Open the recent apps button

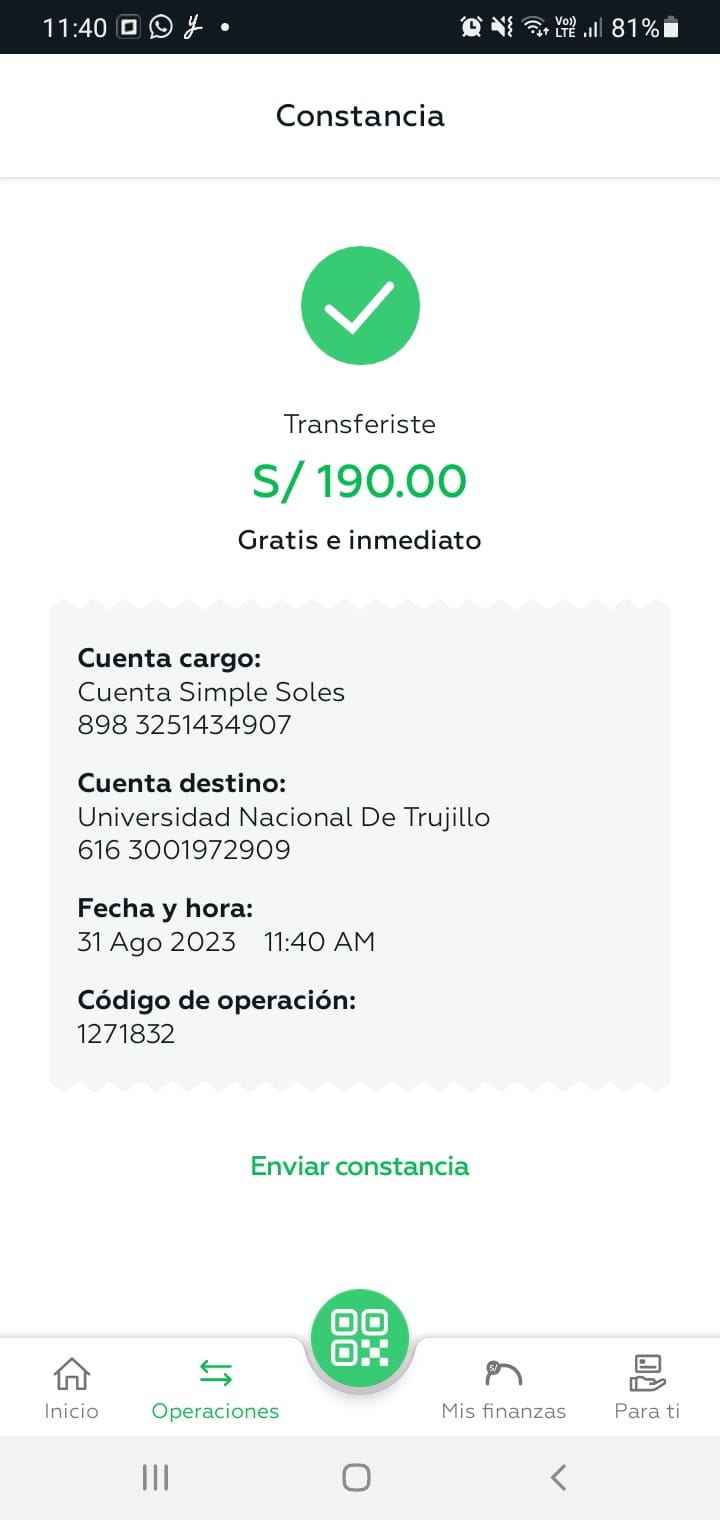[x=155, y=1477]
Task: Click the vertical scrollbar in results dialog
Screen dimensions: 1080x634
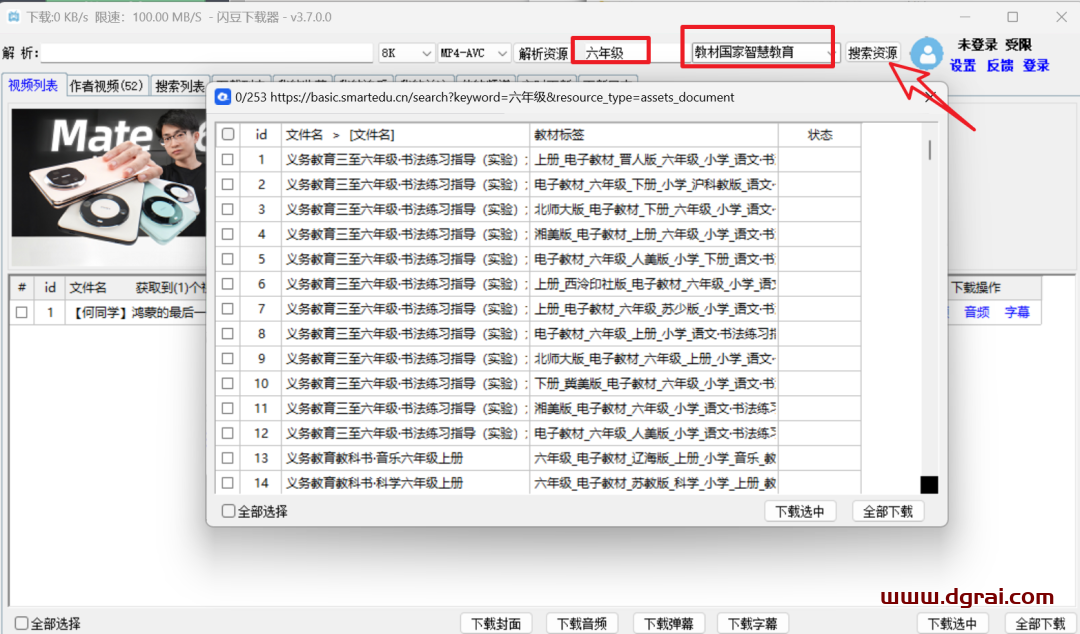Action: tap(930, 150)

======

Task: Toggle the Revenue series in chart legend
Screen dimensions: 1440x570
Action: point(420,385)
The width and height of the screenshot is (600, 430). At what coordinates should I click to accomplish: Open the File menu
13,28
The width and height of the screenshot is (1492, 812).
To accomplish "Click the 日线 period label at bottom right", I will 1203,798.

======

[Exercise]:
Report the number of lines in the entries that hold the word "Task". Nothing else is wanted.

[Your response]:
2